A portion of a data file
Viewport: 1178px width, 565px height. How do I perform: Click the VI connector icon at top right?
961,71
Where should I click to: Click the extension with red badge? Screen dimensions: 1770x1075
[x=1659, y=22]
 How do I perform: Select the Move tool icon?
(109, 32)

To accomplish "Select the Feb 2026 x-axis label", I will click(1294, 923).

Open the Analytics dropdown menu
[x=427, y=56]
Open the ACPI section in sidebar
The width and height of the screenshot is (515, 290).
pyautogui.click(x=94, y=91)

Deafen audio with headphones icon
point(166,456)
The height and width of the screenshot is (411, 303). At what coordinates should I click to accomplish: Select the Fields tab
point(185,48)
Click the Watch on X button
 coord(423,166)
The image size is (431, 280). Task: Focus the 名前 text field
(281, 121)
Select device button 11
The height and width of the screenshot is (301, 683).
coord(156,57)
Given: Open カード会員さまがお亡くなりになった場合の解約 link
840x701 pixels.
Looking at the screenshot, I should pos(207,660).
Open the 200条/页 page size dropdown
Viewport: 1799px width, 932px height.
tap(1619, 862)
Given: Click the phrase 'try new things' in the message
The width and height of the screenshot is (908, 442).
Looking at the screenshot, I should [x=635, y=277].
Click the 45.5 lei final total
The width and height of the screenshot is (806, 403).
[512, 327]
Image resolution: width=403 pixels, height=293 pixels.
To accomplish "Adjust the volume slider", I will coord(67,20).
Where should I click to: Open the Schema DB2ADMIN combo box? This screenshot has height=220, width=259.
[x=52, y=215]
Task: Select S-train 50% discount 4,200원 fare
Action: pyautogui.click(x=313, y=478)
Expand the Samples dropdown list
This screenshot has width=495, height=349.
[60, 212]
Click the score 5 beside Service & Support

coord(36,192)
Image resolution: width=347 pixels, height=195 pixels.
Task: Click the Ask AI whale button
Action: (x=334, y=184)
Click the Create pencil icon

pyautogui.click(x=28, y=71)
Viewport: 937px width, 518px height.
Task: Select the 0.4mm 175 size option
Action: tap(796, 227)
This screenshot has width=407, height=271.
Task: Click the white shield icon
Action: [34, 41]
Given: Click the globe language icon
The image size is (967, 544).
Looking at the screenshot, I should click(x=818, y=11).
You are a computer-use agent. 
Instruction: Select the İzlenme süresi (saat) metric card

__WRITTEN REQUEST__. Reproduce every item above verbatim, preserving each line and its order.

__RESULT FOR THIS EXERCISE__.
Viewport: 1178px width, 565px height. How do I perform: Click the VI connector icon at top right?
961,71
Where should I click to: Click the extension with red badge? Screen dimensions: 1770x1075
[x=1659, y=22]
 How do I perform: Select the Move tool icon?
(109, 32)

To accomplish "Select the Feb 2026 x-axis label", I will click(1294, 923).

Open the Analytics dropdown menu
[x=427, y=56]
Open the ACPI section in sidebar
The width and height of the screenshot is (515, 290).
pyautogui.click(x=94, y=91)

Deafen audio with headphones icon
point(166,456)
The height and width of the screenshot is (411, 303). At what coordinates should I click to accomplish: Select the Fields tab
point(185,48)
Click the Watch on X button
 coord(423,166)
The image size is (431, 280). Task: Focus the 名前 text field
(281, 121)
Select device button 11
The height and width of the screenshot is (301, 683).
coord(156,57)
Given: Open カード会員さまがお亡くなりになった場合の解約 link
840x701 pixels.
Looking at the screenshot, I should pos(207,660).
Open the 200条/页 page size dropdown
Viewport: 1799px width, 932px height.
tap(1619, 862)
Given: Click the phrase 'try new things' in the message
The width and height of the screenshot is (908, 442).
Looking at the screenshot, I should [x=635, y=277].
Click the 45.5 lei final total
The width and height of the screenshot is (806, 403).
[512, 327]
Image resolution: width=403 pixels, height=293 pixels.
To accomplish "Adjust the volume slider", I will coord(67,20).
Where should I click to: Open the Schema DB2ADMIN combo box? This screenshot has height=220, width=259.
[x=52, y=215]
Task: Select S-train 50% discount 4,200원 fare
Action: pyautogui.click(x=313, y=478)
Expand the Samples dropdown list
This screenshot has width=495, height=349.
[60, 212]
Click the score 5 beside Service & Support

coord(36,192)
Image resolution: width=347 pixels, height=195 pixels.
Task: Click the Ask AI whale button
Action: (x=334, y=184)
Click the Create pencil icon

pyautogui.click(x=28, y=71)
Viewport: 937px width, 518px height.
Task: Select the 0.4mm 175 size option
Action: tap(796, 227)
This screenshot has width=407, height=271.
Task: Click the white shield icon
Action: [34, 41]
Given: Click the globe language icon
The image size is (967, 544).
Looking at the screenshot, I should click(x=818, y=11).
You are a computer-use agent. 
Instruction: Select the İzlenme süresi (saat) metric card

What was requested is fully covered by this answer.